▶ _ASSIGNED TASK_: Output only the lines below that start at the line containing "The width and height of the screenshot is (780, 613)." and end at the line containing "Click Assured badge on black doodle sneakers", with both ends kept.

[Collection entries]
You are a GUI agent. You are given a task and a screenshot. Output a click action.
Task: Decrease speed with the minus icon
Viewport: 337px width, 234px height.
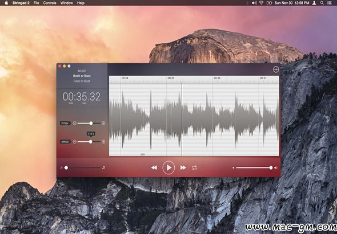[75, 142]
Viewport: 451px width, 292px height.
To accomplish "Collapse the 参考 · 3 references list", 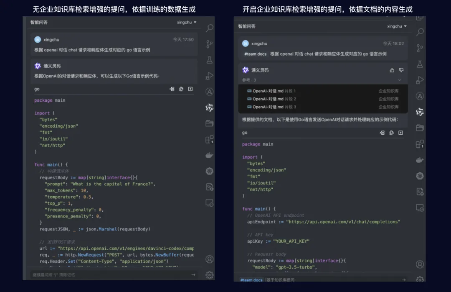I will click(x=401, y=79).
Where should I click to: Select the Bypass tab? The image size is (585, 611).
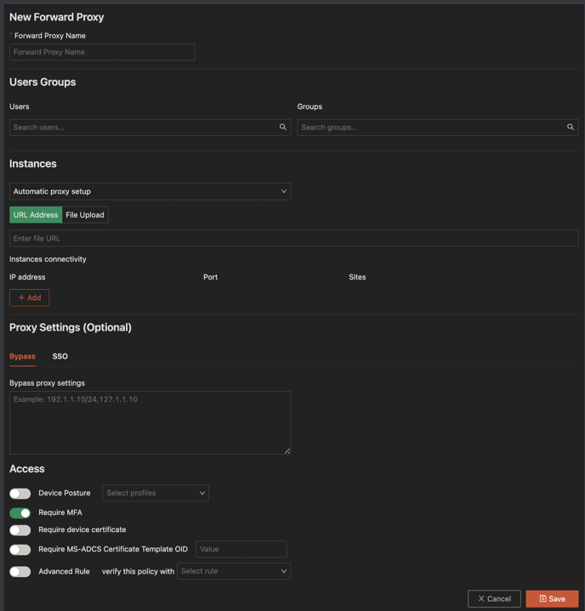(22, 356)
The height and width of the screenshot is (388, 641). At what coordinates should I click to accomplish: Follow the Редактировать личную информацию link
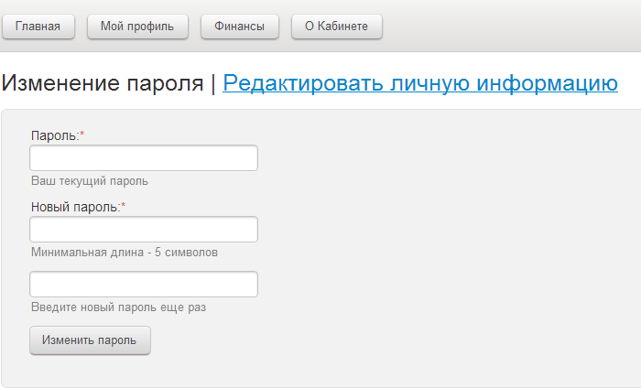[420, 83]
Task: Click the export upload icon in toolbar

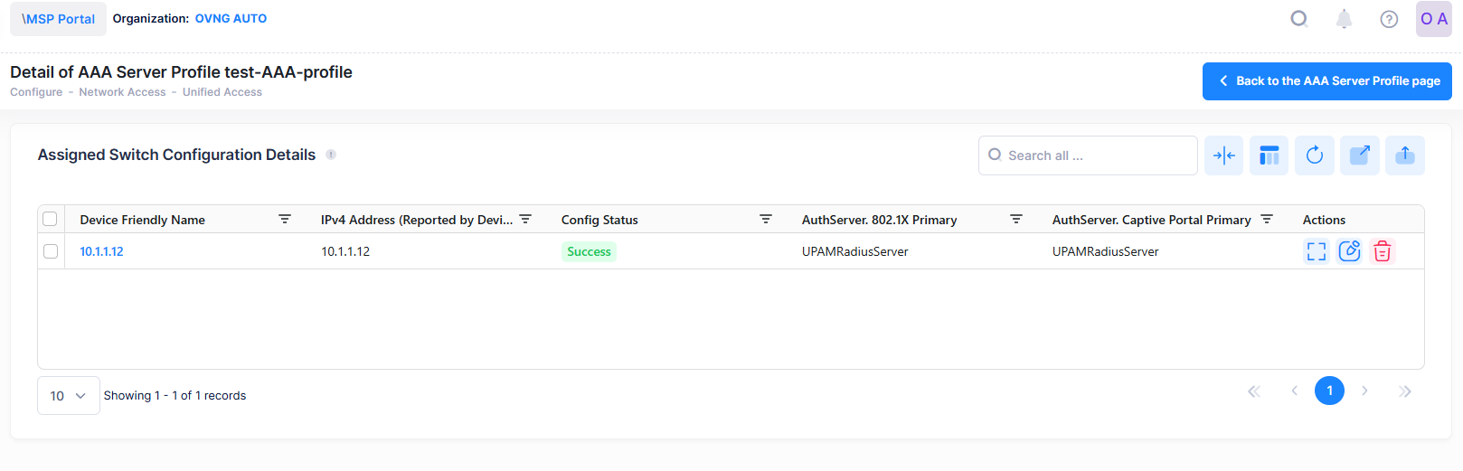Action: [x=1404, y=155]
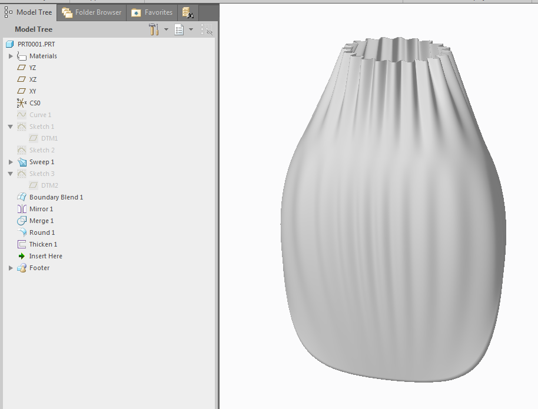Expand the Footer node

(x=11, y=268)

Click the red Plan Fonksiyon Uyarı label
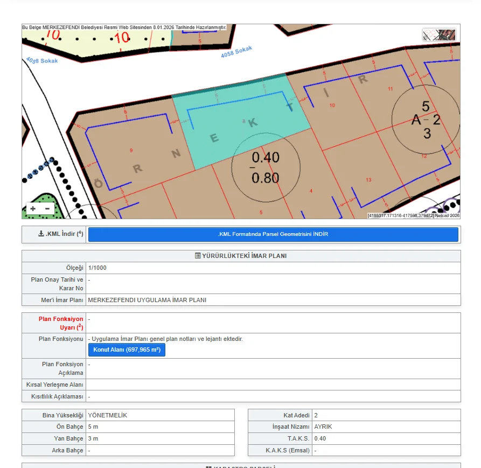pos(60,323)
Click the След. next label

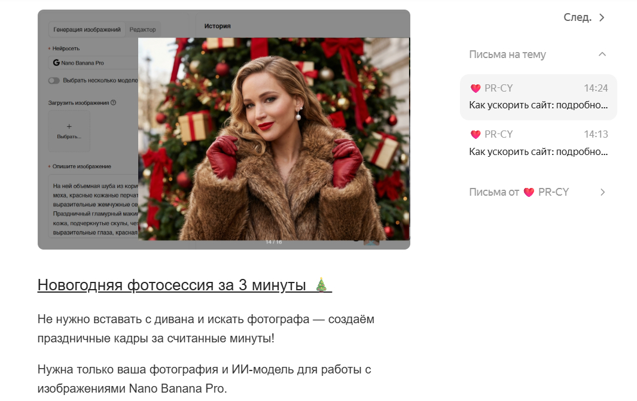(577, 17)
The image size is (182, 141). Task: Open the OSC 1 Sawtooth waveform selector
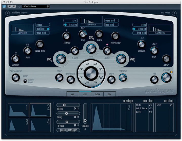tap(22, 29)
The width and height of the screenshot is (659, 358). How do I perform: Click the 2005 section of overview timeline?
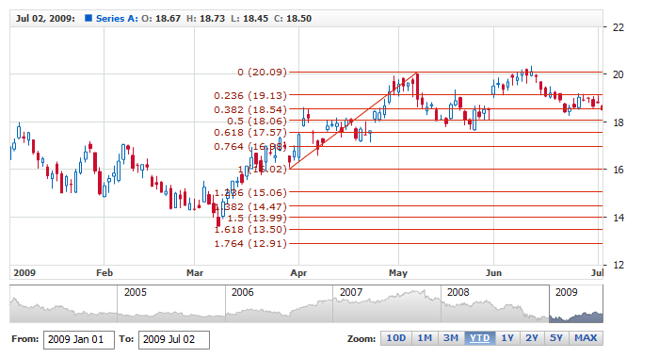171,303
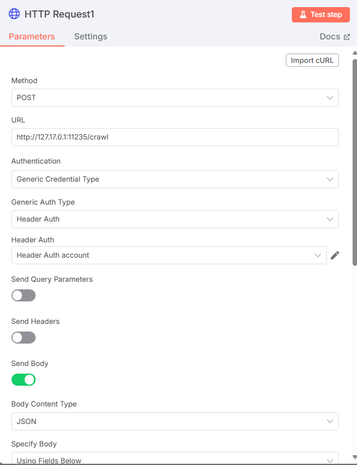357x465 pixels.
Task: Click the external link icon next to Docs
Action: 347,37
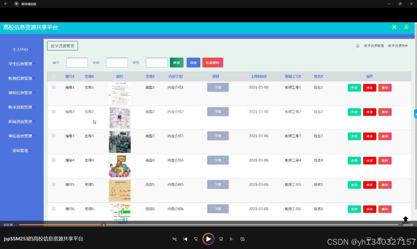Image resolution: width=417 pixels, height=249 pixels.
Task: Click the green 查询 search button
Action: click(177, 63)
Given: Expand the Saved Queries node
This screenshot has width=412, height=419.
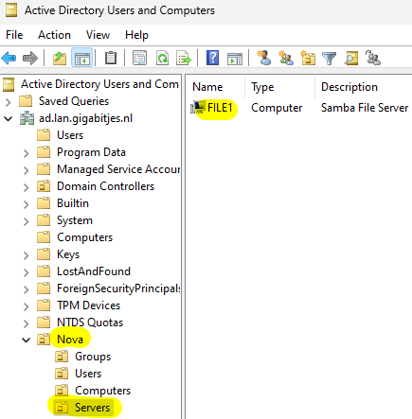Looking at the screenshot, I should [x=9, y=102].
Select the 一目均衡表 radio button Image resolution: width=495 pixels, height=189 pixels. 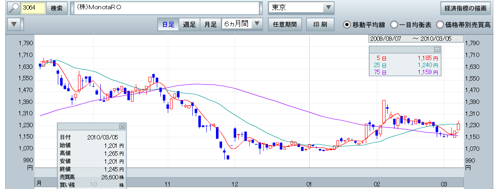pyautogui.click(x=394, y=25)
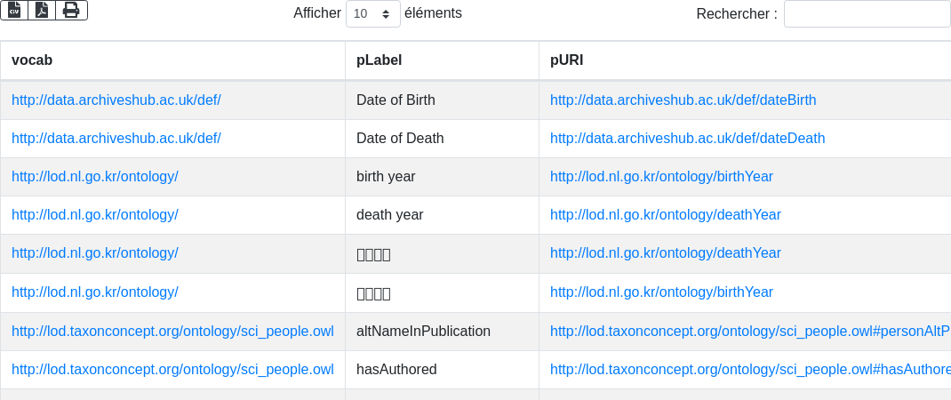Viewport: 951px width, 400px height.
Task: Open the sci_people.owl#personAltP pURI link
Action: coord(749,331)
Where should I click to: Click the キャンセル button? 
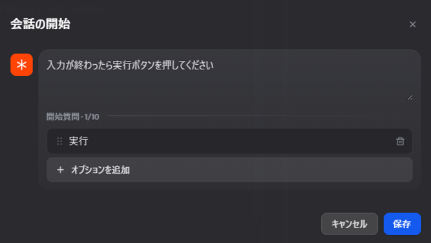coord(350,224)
---
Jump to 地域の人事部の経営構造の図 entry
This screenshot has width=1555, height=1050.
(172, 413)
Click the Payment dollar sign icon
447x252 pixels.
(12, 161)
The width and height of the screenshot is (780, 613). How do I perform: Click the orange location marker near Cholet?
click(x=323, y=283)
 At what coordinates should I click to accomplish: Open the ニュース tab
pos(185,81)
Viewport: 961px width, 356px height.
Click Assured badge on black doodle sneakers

▶ _ANSWER TO THIS EXERCISE_:
The width and height of the screenshot is (780, 613). How do I perform: Click the orange location marker near Cholet?
click(x=323, y=283)
 At what coordinates should I click to accomplish: Open the ニュース tab
pos(185,81)
Viewport: 961px width, 356px height.
Click Assured badge on black doodle sneakers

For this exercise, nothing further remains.